- **Exercise goal**:
Lines holding the string "août" in the listing below are to be copied.

- **Exercise data**:
☆ ☆ ☆
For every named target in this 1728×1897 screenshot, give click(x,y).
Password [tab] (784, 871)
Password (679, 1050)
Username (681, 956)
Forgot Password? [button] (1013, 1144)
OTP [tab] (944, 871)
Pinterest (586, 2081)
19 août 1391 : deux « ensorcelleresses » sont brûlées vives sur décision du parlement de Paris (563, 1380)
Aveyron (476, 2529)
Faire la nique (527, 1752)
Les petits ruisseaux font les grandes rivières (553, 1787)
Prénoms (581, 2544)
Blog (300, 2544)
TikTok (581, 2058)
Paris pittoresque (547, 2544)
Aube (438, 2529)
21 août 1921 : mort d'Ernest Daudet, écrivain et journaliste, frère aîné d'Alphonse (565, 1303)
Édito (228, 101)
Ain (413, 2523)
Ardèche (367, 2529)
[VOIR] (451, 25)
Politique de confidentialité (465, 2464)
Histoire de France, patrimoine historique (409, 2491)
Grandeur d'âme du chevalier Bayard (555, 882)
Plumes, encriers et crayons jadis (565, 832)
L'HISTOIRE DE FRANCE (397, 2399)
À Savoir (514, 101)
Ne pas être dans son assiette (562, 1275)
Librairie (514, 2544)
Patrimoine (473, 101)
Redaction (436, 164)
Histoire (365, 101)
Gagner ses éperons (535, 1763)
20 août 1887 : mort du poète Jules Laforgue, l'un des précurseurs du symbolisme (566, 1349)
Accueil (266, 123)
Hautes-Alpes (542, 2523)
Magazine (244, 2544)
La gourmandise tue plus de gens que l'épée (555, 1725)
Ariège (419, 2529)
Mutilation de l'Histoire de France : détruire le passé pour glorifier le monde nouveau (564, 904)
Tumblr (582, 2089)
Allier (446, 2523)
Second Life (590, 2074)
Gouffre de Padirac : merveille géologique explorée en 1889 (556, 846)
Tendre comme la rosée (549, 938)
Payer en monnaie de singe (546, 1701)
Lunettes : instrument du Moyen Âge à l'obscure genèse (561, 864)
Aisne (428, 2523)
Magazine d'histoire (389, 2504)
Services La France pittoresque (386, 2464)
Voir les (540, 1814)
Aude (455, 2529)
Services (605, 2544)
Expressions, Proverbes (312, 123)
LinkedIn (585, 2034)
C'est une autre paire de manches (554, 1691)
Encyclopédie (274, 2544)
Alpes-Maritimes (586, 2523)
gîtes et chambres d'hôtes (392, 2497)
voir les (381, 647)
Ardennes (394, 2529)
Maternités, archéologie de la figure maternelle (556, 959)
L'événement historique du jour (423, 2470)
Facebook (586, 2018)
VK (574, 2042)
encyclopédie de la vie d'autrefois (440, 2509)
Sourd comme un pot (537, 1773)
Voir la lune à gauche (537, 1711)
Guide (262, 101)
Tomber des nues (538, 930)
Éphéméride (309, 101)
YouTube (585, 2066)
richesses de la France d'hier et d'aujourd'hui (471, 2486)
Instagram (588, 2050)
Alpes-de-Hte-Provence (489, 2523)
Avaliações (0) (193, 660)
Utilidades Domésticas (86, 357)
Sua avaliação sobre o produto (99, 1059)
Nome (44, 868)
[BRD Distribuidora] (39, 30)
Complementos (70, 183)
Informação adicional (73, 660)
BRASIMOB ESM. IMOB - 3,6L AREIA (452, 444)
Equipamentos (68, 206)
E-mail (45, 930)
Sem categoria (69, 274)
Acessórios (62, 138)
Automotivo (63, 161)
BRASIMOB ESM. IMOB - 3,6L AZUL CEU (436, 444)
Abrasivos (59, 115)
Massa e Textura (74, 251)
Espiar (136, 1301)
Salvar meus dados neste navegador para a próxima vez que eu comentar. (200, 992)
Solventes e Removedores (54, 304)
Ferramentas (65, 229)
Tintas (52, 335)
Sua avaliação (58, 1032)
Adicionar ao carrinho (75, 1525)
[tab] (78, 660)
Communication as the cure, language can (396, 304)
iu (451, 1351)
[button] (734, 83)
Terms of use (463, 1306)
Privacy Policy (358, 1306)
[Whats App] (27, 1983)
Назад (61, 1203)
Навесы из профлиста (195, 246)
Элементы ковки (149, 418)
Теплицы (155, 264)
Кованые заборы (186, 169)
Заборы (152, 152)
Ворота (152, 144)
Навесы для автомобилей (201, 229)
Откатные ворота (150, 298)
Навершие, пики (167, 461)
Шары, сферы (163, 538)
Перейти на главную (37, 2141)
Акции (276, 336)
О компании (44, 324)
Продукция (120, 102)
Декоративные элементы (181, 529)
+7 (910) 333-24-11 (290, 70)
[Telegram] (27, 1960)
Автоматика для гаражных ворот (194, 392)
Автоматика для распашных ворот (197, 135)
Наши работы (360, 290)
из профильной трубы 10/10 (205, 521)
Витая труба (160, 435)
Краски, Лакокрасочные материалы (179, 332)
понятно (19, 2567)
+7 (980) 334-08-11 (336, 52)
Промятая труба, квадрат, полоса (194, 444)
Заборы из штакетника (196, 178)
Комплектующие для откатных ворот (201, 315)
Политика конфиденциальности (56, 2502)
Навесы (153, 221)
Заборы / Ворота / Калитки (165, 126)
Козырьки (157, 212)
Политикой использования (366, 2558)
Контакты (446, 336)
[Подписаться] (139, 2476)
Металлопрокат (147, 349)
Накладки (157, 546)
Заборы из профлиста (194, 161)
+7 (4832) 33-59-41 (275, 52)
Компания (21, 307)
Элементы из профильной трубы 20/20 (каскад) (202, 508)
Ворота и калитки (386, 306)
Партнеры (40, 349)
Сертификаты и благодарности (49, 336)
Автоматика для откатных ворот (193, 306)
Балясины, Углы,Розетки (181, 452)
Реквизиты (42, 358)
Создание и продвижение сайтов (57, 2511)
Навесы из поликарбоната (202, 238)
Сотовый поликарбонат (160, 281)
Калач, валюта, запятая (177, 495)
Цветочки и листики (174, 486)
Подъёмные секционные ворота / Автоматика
☆ ☆ ☆
- **Written answer**:
19 août 1391 : deux « ensorcelleresses » sont brûlées vives sur décision du parlement de Paris (563, 1380)
21 août 1921 : mort d'Ernest Daudet, écrivain et journaliste, frère aîné d'Alphonse (565, 1303)
20 août 1887 : mort du poète Jules Laforgue, l'un des précurseurs du symbolisme (566, 1349)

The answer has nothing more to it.